– У тебя помутился разум.

– Конечно.

– Когда ты обрекла меня на ту же муку с Авраамом, я ее выдержал и не сердился на тебя.

– Зато я на тебя сердилась! Да, я такая, чума, эгоистка, собственница, злопамятная. Я не хочу, чтобы ты приносил мне страдания, которые приношу тебе я. И не пытайся меня урезонить. Я в бешенстве. Я заточила нас еще и потому, что я в ярости и хочу отыграться. И в конце концов, чтобы ты был только моим.

– Только твоим, но не жить вместе, а умереть.

– Мы не умрем. Мы исчезнем на время.

– Согласен.

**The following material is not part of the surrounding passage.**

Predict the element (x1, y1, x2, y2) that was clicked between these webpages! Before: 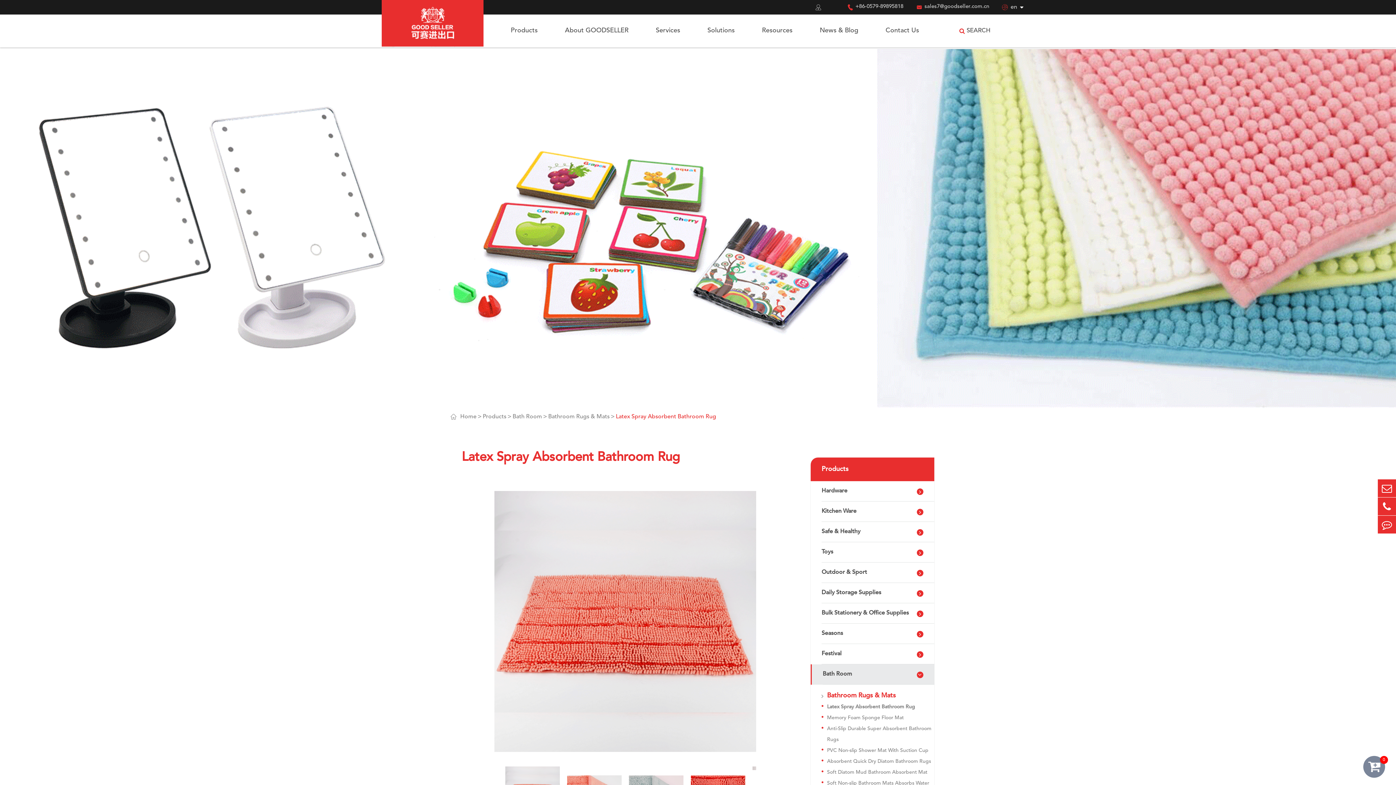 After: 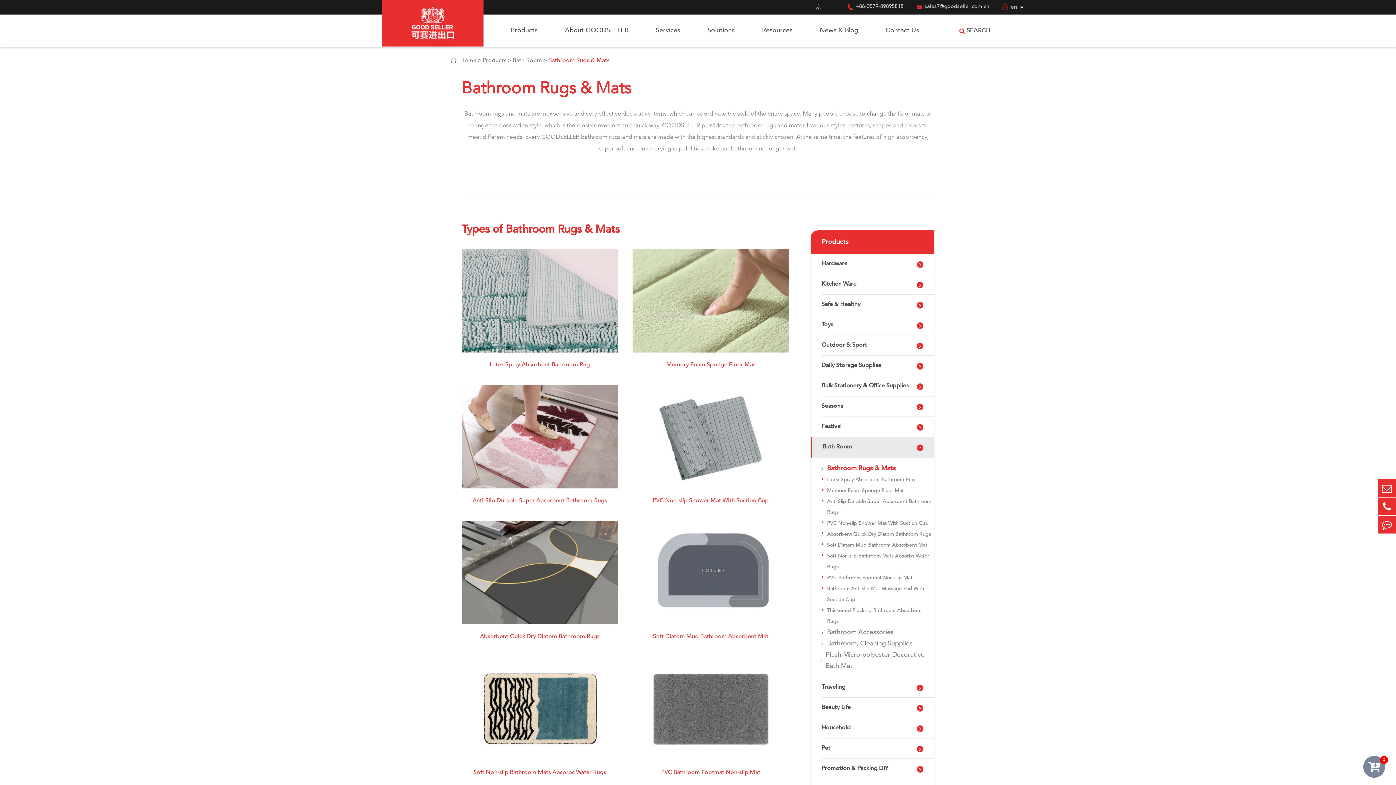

Да, мы не умрем, но и жить не будем.

Она прижалась ко мне:

– Прости меня.

Что я такое? Моему разуму кажется, будто он управляет моей жизнью, но управляет ею моя кожа: мое настроение изменилось, едва мы с Нурой коснулись друг друга. Мой гнев растаял. Я размяк, мне захотелось стиснуть Нуру в объятьях, отвлечь от наших мрачных застенков, где нам предстояло гнить.

– Я тебя прощаю.

Прощение означало, что Нура уже не сводилась только к этой ошибке: я вернул ей всю полноту ее личности. Почему я связал ее образ только с этим странным и жестоким поступком? Ведь в прошлом она проявляла великодушие, преданность, жертвенность, невероятное терпение, бескорыстие… Нура воплощала тысячи разных поступков! Одно лишь ее имя таило неисчерпаемые загадки, было источником проявлений, которые навсегда врезались в мое сердце, – одни меня восхищали, другие ранили, но все изумляли.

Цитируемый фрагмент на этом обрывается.